For client sharing or configuration of internal client instances, pass an `httpx.AsyncClient` instance to `aclient` or kwargs to `aclient_config` respectively (see `SPARQLWrapper.query`).


---
### SPARQLWrapper.queries

`SPARQLWrapper.queries` is a synchronous wrapper around asynchronous code and allows to run multiple queries concurrently from synchronous code.

```python
from sparqlx import SPARQLWrapper

sparqlwrapper = SPARQLWrapper(
	endpoint="https://query.wikidata.org/bigdata/namespace/wdq/sparql"
)

results: Iterator[httpx.Response] = sparqlwrapper.queries(
	*["select * where {?s ?p ?o} limit 100" for _ in range(10)]
)
```

Note that since `SPARQLWrapper.queries` runs async code under the hood, httpx client sharing or configuration requires setting `aclient` or `aclient_config` in the respective `SPARQLWrapper`."

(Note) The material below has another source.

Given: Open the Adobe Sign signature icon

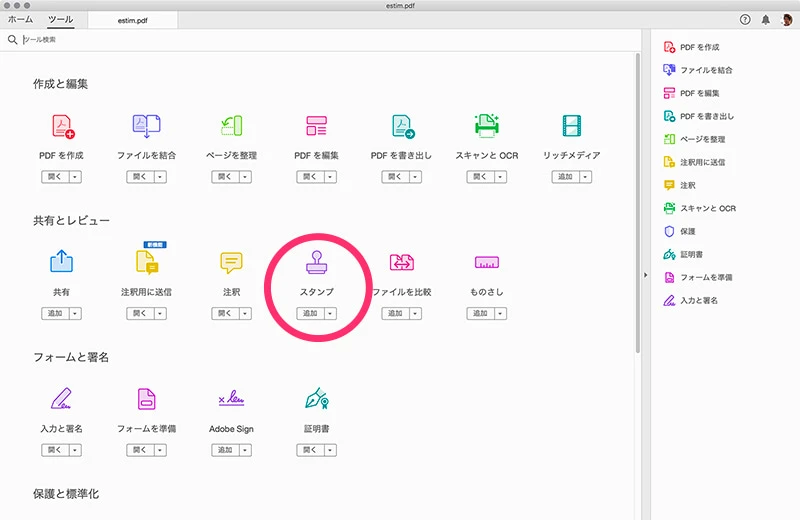Looking at the screenshot, I should 232,399.
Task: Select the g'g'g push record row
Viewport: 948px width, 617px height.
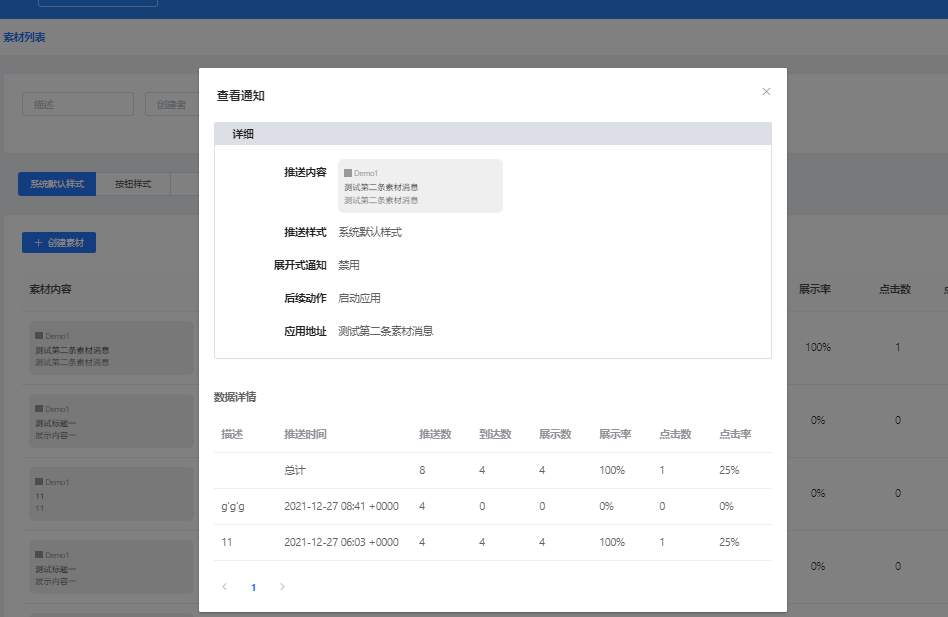Action: point(492,506)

If an `httpx.AsyncClient` is supplied, the client will be closed after the first call to `SPARQLWrapper.queries`.

User code that wants to run multiple calls to `queries` can still exert control over the client by using `aclient_config`. For finer control over concurrent query execution, use the async interface.

---
### Response Streaming

HTTP Responses can be streamed using the `SPARQLWrapper.query_stream` and `SPARQLWrapper.aquery_stream` Iterators.


```python
from sparqlx import SPARQLWrapper

sparqlwrapper = SPARQLWrapper(
	endpoint="https://query.wikidata.org/bigdata/namespace/wdq/sparql",
)

stream: Iterator[bytes] = sparqlwrapper.query_stream(
	"select * where {?s ?p ?o} limit 10000"
)

astream: AsyncIterator = sparqlwrapper.aquery_stream(
	"select * where {?s ?p ?o} limit 10000"
)
```

The streaming method and chunk size (for chunked responses) can be controlled with the `streaming_method` and `chunk_size` parameters respectively.


---
### Context Managers

`SPARQLWrapper` also implements the context manager protocol. This can be useful in two ways:

- Managed Client: Unless an httpx client is passed, `SPARQLWrapper` creates and manages clients internally. In that case, the context manager uses a single client per context and enables connection pooling within the context.
- Supplied Client: If an httpx client is passed, `SPARQLWrapper` will use that client instance and calling code is responsible for client management. In that case, the context manager will manage the supplied client.

```python
from sparqlx import SPARQLWrapper

sparqlwrapper = SPARQLWrapper(
	endpoint="https://query.wikidata.org/bigdata/namespace/wdq/sparql",
)

with sparqlwrapper as context_wrapper:
	result: httpx.Response = context_wrapper.query("select * where {?s ?p ?o} limit 10")
```

```python
import httpx
from sparqlx import SPARQLWrapper

client = httpx.Client()

sparqlwrapper = SPARQLWrapper(
	endpoint="https://query.wikidata.org/bigdata/namespace/wdq/sparql", client=client
)

with sparqlwrapper as context_wrapper:
	result: httpx.Response = context_wrapper.query("select * where {?s ?p ?o} limit 10")

	print(client.is_closed)  # False
print(client.is_closed)  # True
```

---
### Update Operations
SPARQL 1.1 Protocol Update Operations are supported and follow the same API structure as Query Operations.

The following methods implement SPARQL Update Operations:

- `SPARQLWrapper.update`
- `SPARQLWrapper.aupdate`
- `SPARQLWrapper.updates`

Update Operations can also be run from a `SPARQLWrapper` context manager.